La vie est un bien public mondial...

Le nucléaire est l'un des plus grands fléaux du XXIe siècle
Même au cours des événements les plus atroces, il y a toujours des optimistes pour se réjouir. A l'heure où le Japon vit une catastrophe nucléaire majeure, ils nous exhortent à assumer la "noble" tâche qui nous incombe : l'heure n'est pas à la désolation, nous disent-ils, car pourrait s'ouvrir une ère nouvelle, plus rationnelle, plus démocratique et plus juste, où il serait enfin reconnu que "le nucléaire est un bien public mondial" exigeant une gestion transnationale responsable et éclairée.
Comment peut-on en venir à proférer des énoncés aussi obscènes dans de telles circonstances ? Comment peut-on défendre l'industrie nucléaire alors que nous sont rappelées de la façon la plus terrible les conséquences de ce choix, toujours fait en dépit de l'opinion publique ?

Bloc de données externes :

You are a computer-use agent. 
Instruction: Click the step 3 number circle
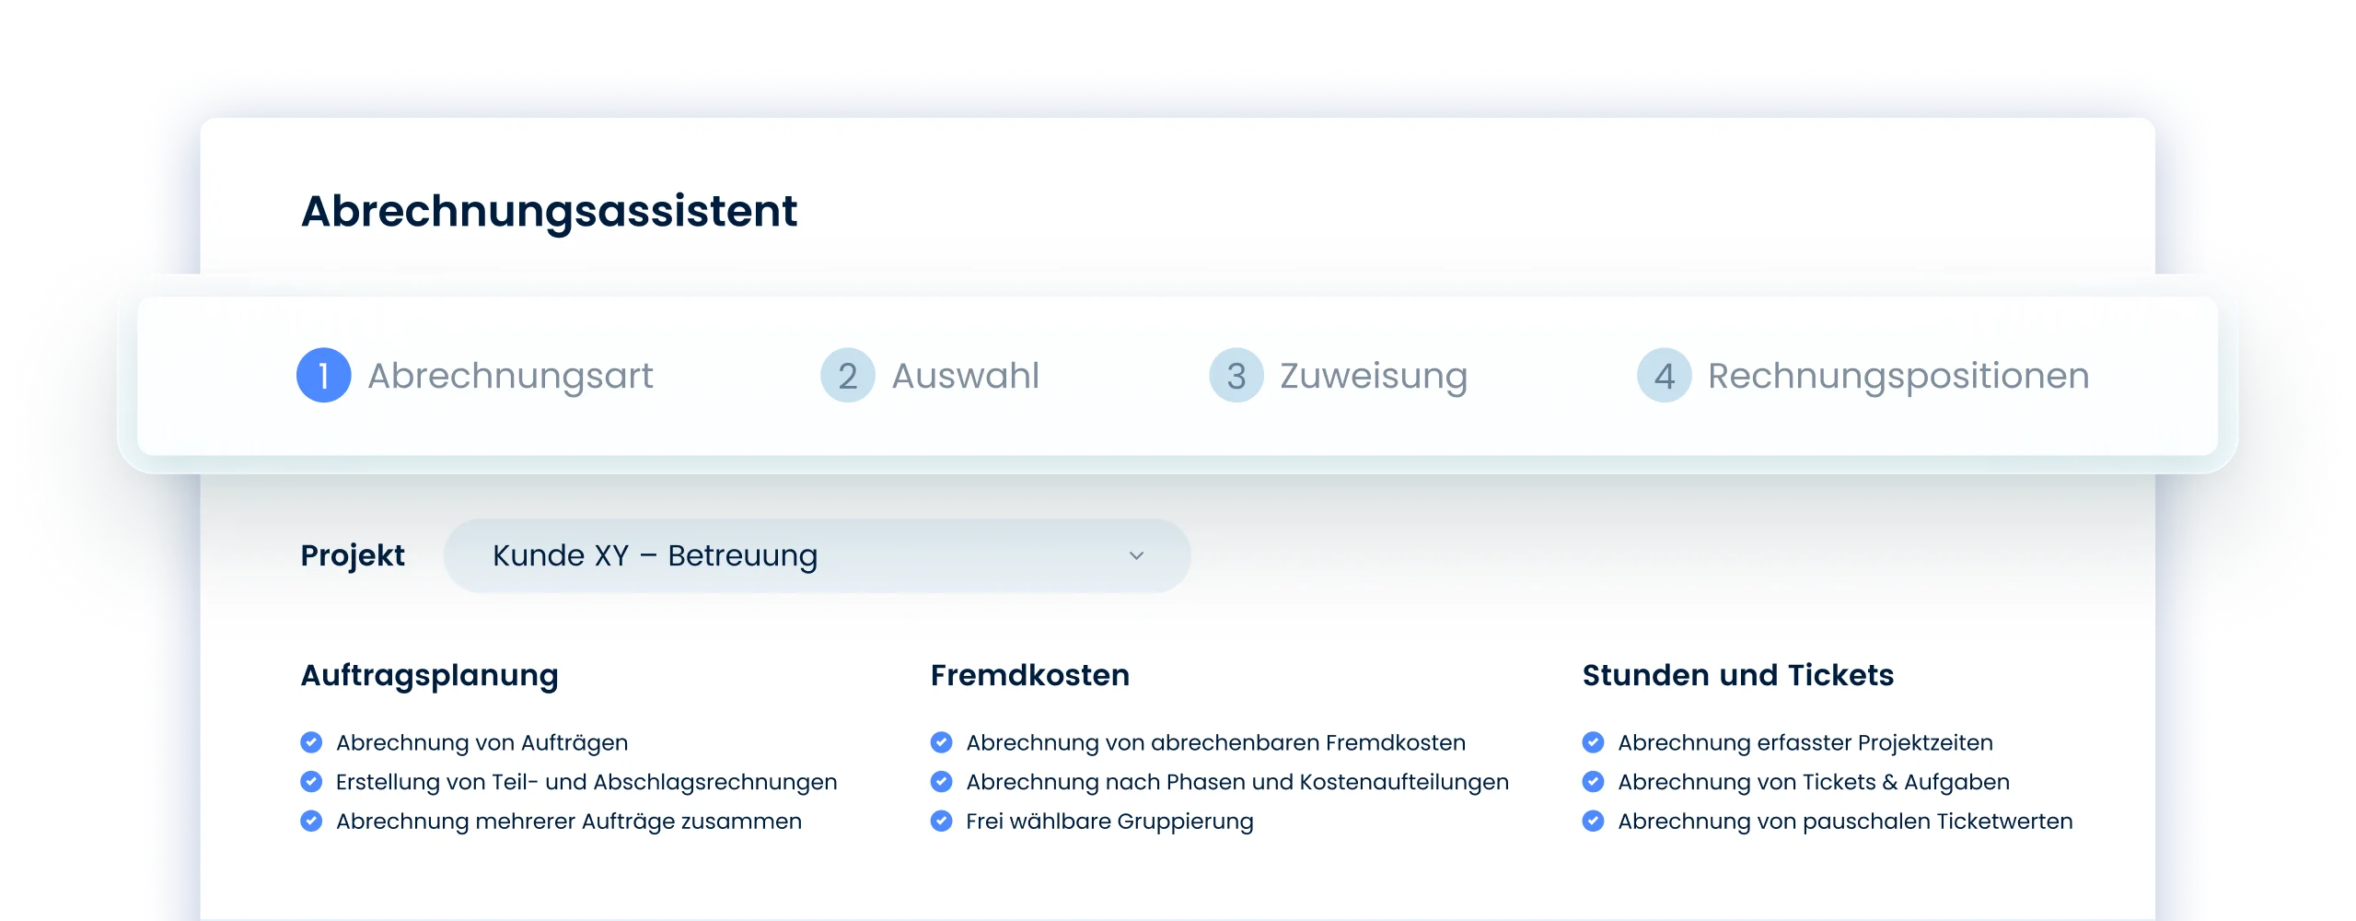1236,376
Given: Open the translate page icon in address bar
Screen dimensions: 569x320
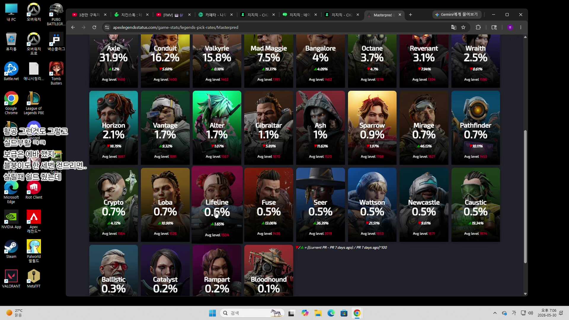Looking at the screenshot, I should [x=453, y=27].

La plaidoirie parue sur Lemonde.fr (Jean-Pierre Mignard, Raphaël Romi, Sébastien Mabile et Michel Mabile : "Nucléaire : un bien public mondial") est un modèle du genre. Au nom du progressisme, de l'intérêt général de l'humanité, il s'agit de faire apparaître le nucléaire comme le choix qui s'impose à des "responsables" à la fois probes et compétents.
Le discours auquel la classe politique française - à l'exception des Verts et d'une partie de l'extrême gauche - se rallie aujourd'hui avec une émotion où se mêlent atterrement devant la catastrophe et inquiétudes pour un fleuron de l'industrie française est donc de reconnaître que le nucléaire comporte des risques (difficile, pour l'heure, de l'oublier !), mais qu'une gestion responsable peut nous en préserver, étant entendu que les "bienfaits" du nucléaire seraient "incontestables".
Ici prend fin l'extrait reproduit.